The living fossils of brain evolution

Göttingen scientists reconstruct a radical change during the evolution of the brain

May 22, 2012

In the course of its evolution, the architecture of the mouse brain may have barely changed. Similar to the tiny ancestors of modern mammals that lived about 80 million years ago, nerve cells in the mouse visual cortex are densely packed in a small area of ​​the brain. However, during the subsequent evolution of larger brains the architecture of the cerebral cortex was radically restructured. This is the conclusion of an international team of researchers led by scientists at the Max Planck Institute for Dynamics and Self-Organization, the University of Göttingen and the Bernstein Center Göttingen. The brains of larger mammals, such as humans, however, have a completely different structure to those of mice. Processes of self-organisation led to the emergence of modules in which neurons conjointly are responsible for specific tasks.

Humans are considerably larger than almost all of their ancestors. Our great-great-great-grandparents were on average about 10 centimetres shorter than us. Going further back in time, the difference increases impressively. The ancestors of humans, and modern mammals in general, that lived 80 million years ago all weighed less than 100 grams and were usually only a few centimetres in size. Ecological niches that would have allowed a larger body were occupied by dinosaurs. Only the great extinction that wiped out the dinosaurs 65 million years ago allowed our ancestors a “growth spurt” of historical dimensions. Within just a few million years mammals evolved that were more than 100 times as large as their Mesozoic ancestors.

A well-known international team of scientists led by Max Planck researchers reports in the journal Science that this growth spurt probably led to a fundamental reshaping of neural circuits in the brain. Scientists from the Goethe University in Frankfurt and their international partners hwere also involved in the study. As the researchers discovered, neural circuits in the visual cortex of the brain, corresponding to the smallest details, developed independently in different lineages. Computer simulations and mathematical calculations show that this correspondence reflects basic laws of self-organisation of large-scale neuronal networks. The researchers point towards the existence of “living fossils of brain development”. This refers to species which preserved our ancestors’ neuronal circuits’ architecture until today. Among them, amazingly, is also one of the closest relatives of primates: the mouse.

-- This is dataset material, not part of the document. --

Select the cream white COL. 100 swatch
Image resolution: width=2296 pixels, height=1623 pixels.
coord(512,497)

An essential aspect of human evolution was the enlargement of the brain and especially of the cerebral cortex, whose tasks include conscious perception, decision making, and many memory processes. This brain area in humans – as in many other mammals – is divided into modules in which groups of neurons are interconnected in dense networks and contribute to  common tasks, such as the perception of a certain hue. The paper, which has been published in Science, analyses the evolution of what is known as orientation columns, modules of the visual cortex that build the basis of the perception of form.

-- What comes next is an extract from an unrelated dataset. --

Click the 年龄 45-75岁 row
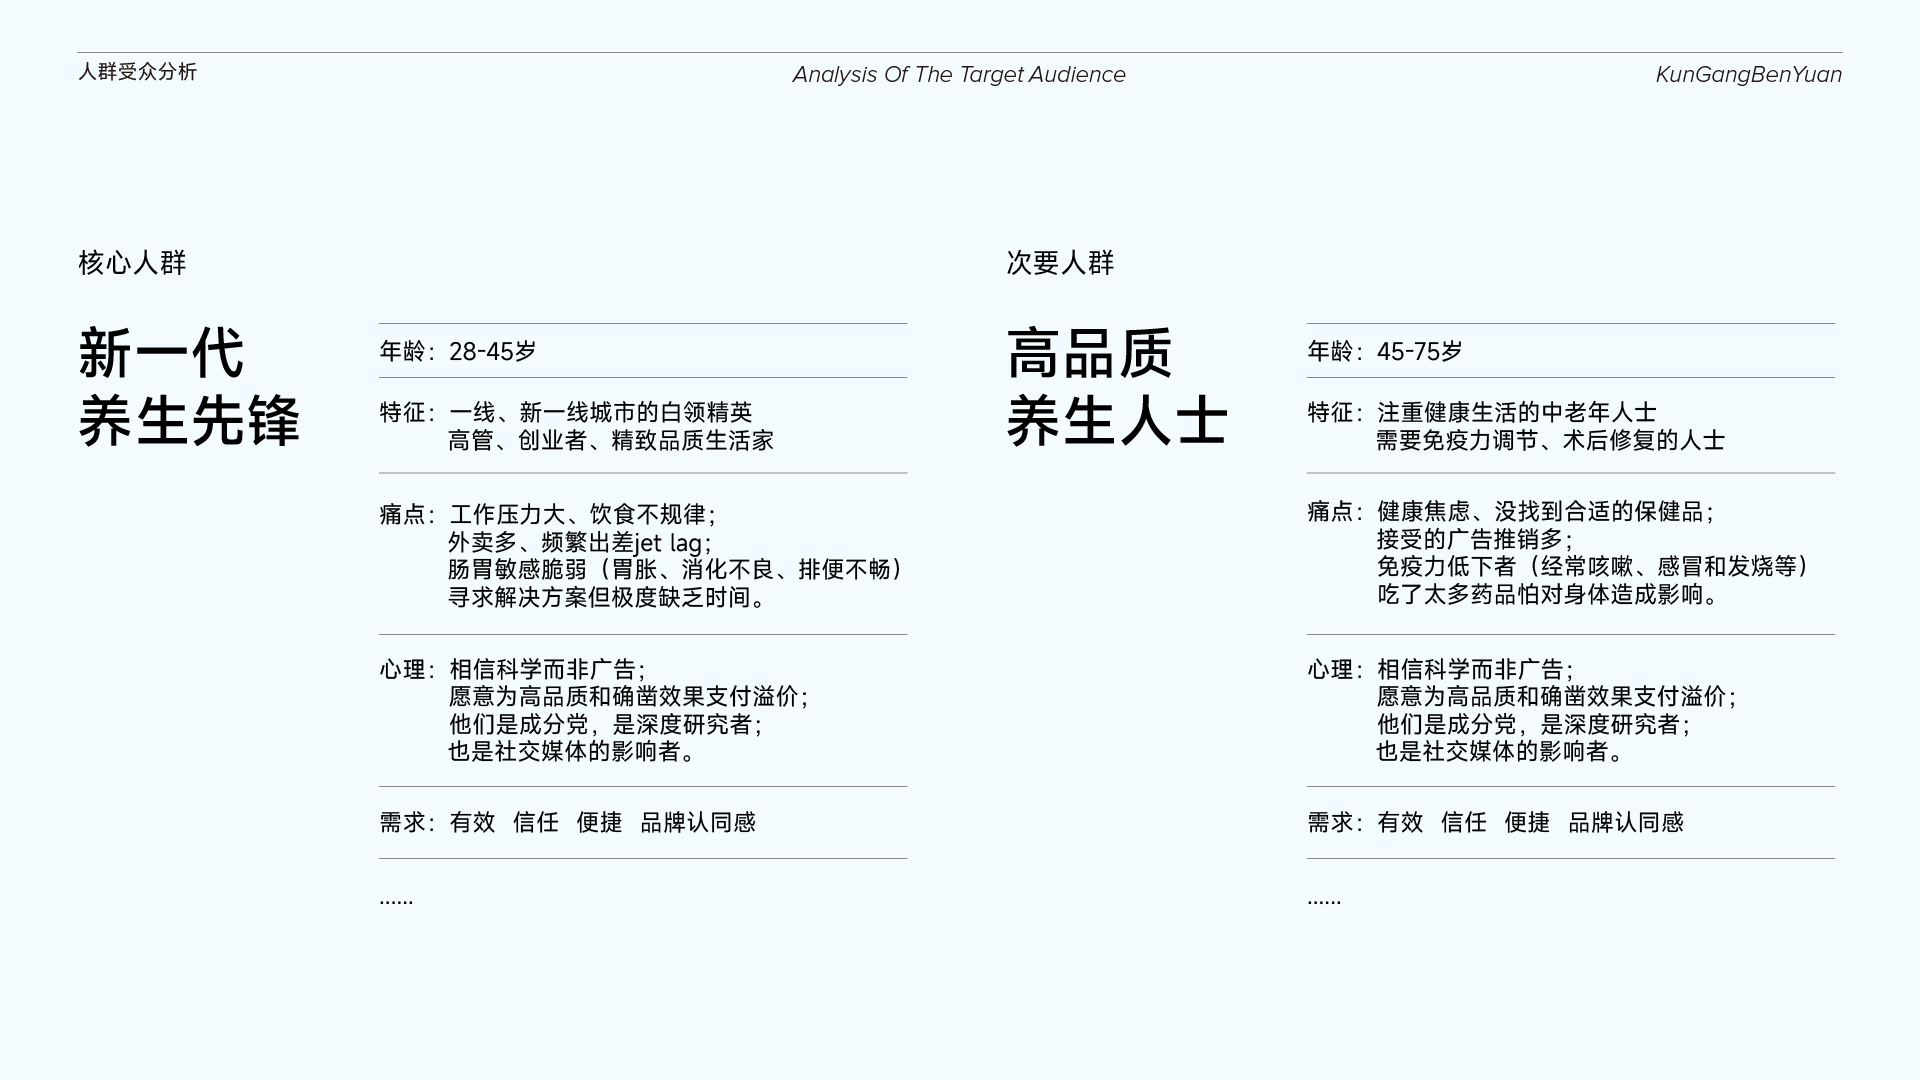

Hundreds of these modules, which typically have a size of about one millimetre, are located side by side within the visual cortex. The new study shows that this spatial orientation precisely follows geometric rules. Surprisingly, the same laws have evolved independently in separate lineages that led to the development of big brains and even in animals that differ greatly from each other in brain size. The new results thus refute a competing hypothesis that assumes strong dependencies of geometrical properties and brain size. It suggests that during a substantial period of ​​the evolutionary enlargement of the brain only the number of modules increased. The laws of their arrangement, however, remained unchanged.

The authors point out that these laws cannot apply for the entire phylogeny. Wolfgang Keil, first author of the study explains: “In our Mesozoic ancestors, these rules of brain architecture must have reached their limits. Their brains were so tiny that not even a single module would have fitted in the cerebral cortex.” Thus, the researchers consider it to be likely that our ancestors had a fundamentally different architecture of their visual cortex.

In fact, all living mammals that are lighter than 100 grams seem to lack orientation columns completely. In mice, for example, nerve cells that process different tasks in the visual cortex are seemingly randomly mixed. Whether our brain architecture originates from a mixed or an even stranger brain organisation can only be deduced after further investigations, the researchers argue. An important task for future studies will be an investigation of laws that govern small brains. “In fact, there are many dark continents in terms of the architecture of the visual cortex in the different lineages of mammals,” says Fred Wolf, head of the study at the Max Planck Institute for Dynamics and Self-Organization and the Bernstein Center for Computational Neuroscience. The scientists hope that their work will encourage colleagues around the world to help resolve this fundamental mystery of our origins.